It makes Zazyrus want to destroy everything in reach.
He tears his cage apart.
The straw goes first, shredded and scattered. Then the water trough, wrenched from its bolts and hurled against the bars with a crash that echoes through the deep kennels. He tears the manacle rings from the wall, his muscles screaming, stone dust raining down, and the sound of it is enormous, the rending of metal from rock, and the guards come running and stop at the end of the corridor and do not enter.
He refuses food. They push the tray through the slot and he sends it back through the bars hard enough to dent the metal.
He will not fight. They come for him on bout day and he sits against the wall and does not move and six guards with polearms cannot make him stand. They prod and threaten and he bares his teeth and the teeth are a promise and the guards retreat.
The replacement healer refuses to enter the cage. He takes one look at the destruction, at the beast sitting in the wreckage with bloodied knuckles and wild eyes, and he walks away.
Three days. Four. Five. Zazyrus sits in the ruins of his cage and eats nothing and does nothing and the rage burns and burns and burns.
Demos is losing money.
***
On the sixth day, the pit lord comes with Lethe.
Zazyrus hears them before he sees them. The familiar cologne, the wine, and beneath both, under the heavy tread of guards and the click of Demos’s boots, a lighter step. Quick. Uneven. The cadence of someone being pushed faster than they want to move.
The entourage stops at the cage. Demos looks at the wreckage with an expression that is furious and calculating and, beneath both, afraid. He is losing his best fighter. He is losing money. The threats were the wrong lever and the realization is written across his face in the tight set of his jaw and the way his ringed fingers flex at his sides.

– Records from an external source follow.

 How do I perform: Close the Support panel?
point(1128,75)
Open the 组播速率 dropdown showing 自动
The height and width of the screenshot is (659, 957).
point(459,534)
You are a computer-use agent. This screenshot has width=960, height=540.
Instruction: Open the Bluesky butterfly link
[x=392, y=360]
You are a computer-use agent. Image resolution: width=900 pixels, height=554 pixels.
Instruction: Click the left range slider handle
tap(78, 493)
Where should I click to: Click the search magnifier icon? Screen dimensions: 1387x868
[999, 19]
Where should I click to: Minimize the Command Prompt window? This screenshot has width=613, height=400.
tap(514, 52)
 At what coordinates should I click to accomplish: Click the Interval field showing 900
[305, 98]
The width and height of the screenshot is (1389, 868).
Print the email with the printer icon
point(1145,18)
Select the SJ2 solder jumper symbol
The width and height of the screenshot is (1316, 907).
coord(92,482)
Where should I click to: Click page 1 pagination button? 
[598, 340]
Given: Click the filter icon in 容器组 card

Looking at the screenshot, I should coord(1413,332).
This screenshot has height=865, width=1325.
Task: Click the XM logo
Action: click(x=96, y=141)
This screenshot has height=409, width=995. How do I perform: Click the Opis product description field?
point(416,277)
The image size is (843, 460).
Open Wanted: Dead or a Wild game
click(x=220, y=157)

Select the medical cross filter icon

"I’ll make this simple," Demos says. He grabs Lethe by the arm and pushes him toward the cage door. "You can have what you want. He’s yours. As long as you win me fights, he’s yours. Understood?"
The lock turns. The door opens. Lethe stumbles through.
The door slams shut. The lock turns. The entourage retreats.
Zazyrus does not look at Lethe.
He sits against the far wall with his knees drawn up and his bloodied hands on his thighs and his eyes fixed on the stone floor. He does not look because looking will tell the boy everything and the boy is here against his will. The boy waspushed through the door. The boy did not choose this and Zazyrus will not add the weight of his wanting to the list of things being forced on the person he cares about most in this pit.
The silence is enormous.
It fills the cage, dense and heavy, and Zazyrus can hear Lethe’s breathing, quick and shallow at first, and then slowing. He can hear the boy’s footsteps, soft on the stone, and they do not retreat toward the door. They come closer.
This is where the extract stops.